L’objectif ici n’est pas de nous poser en victimes mais bien d’alerter nos concitoyens et nos dirigeants sur les dérives des IEP français qui, ne l’oublions pas, ont vocation à former nos futures élites intellectuelles, politiques et économiques. Les dérives que nous observons actuellement dans l’enceinte des Sciences Po de France s’étendront bientôt à l’ensemble de la vie publique. Ceux qui s’érigent en apprentis censeurs seront demain journalistes, députés, écrivains,«intellectuels», professeurs des universités ; en somme, ils auront la mainmise sur toutes les structures du pouvoir, sur les esprits.

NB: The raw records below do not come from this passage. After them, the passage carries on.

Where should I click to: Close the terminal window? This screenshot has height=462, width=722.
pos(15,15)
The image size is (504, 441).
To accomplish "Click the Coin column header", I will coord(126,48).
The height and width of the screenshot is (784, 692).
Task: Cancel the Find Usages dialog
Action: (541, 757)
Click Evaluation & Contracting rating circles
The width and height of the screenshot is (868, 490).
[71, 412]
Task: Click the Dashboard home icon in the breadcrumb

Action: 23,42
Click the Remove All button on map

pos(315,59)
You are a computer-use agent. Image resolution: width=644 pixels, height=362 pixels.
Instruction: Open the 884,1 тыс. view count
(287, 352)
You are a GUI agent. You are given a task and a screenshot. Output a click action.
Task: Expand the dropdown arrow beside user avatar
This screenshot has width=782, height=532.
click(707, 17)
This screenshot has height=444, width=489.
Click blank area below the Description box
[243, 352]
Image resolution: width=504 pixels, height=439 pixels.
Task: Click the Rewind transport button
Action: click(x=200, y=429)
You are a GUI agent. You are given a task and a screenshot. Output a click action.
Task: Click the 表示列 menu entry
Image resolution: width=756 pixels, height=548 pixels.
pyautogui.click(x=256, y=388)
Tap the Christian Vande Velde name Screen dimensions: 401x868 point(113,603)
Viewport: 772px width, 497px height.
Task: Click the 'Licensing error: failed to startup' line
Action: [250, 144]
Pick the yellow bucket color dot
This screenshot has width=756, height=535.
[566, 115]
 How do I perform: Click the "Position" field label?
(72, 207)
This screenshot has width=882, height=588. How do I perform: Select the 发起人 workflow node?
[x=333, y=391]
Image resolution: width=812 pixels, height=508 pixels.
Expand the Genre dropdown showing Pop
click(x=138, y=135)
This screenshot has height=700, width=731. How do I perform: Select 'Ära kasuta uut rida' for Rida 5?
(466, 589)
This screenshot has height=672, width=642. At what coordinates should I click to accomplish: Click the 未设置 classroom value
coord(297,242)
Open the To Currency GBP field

Le procès politique latent qui menace en permanence tout étudiant, professeur ou association s’éloignant de la droite ligne progressiste tacite annonce l’extinction de l’esprit critique. Nombre d’exemples relayés publiquement le démontrent: professeurs accusés d’islamophobie l’an passé, lynchage d’associations comme l’UNI, Le Cercle Mauriac, Le Printemps Républicain ou encore les tentatives d’ostracisme des fondateurs des associations Génération Z ou RN. Ce ne sont pas seulement les étudiants, professeurs, ou associations de droite qui sont visés, mais bien tous ceux qui refusent de se plier à la doxa. Quiconque refuse de se soumettre aux dogmes établis décolonialistes, pro-LGBT, et anti-sexistes se voit insulté et conspué.

Ce progressisme dévoyé et la connivence des acteurs institutionnels qui le choient sont alimentés par les plus grands maux de notre époque: la peur d’être rejeté et la paresse intellectuelle d’une part, la mégalomanie et la victimisation d’autre part. Ce besoin qu’ont les nouveaux censeurs de détenir la vérité, et de justifier leurs échecs personnels par des oppressions présumées du «système», vient légitimer qu’on inflige une correction sociale, voire physique, aux mauvais.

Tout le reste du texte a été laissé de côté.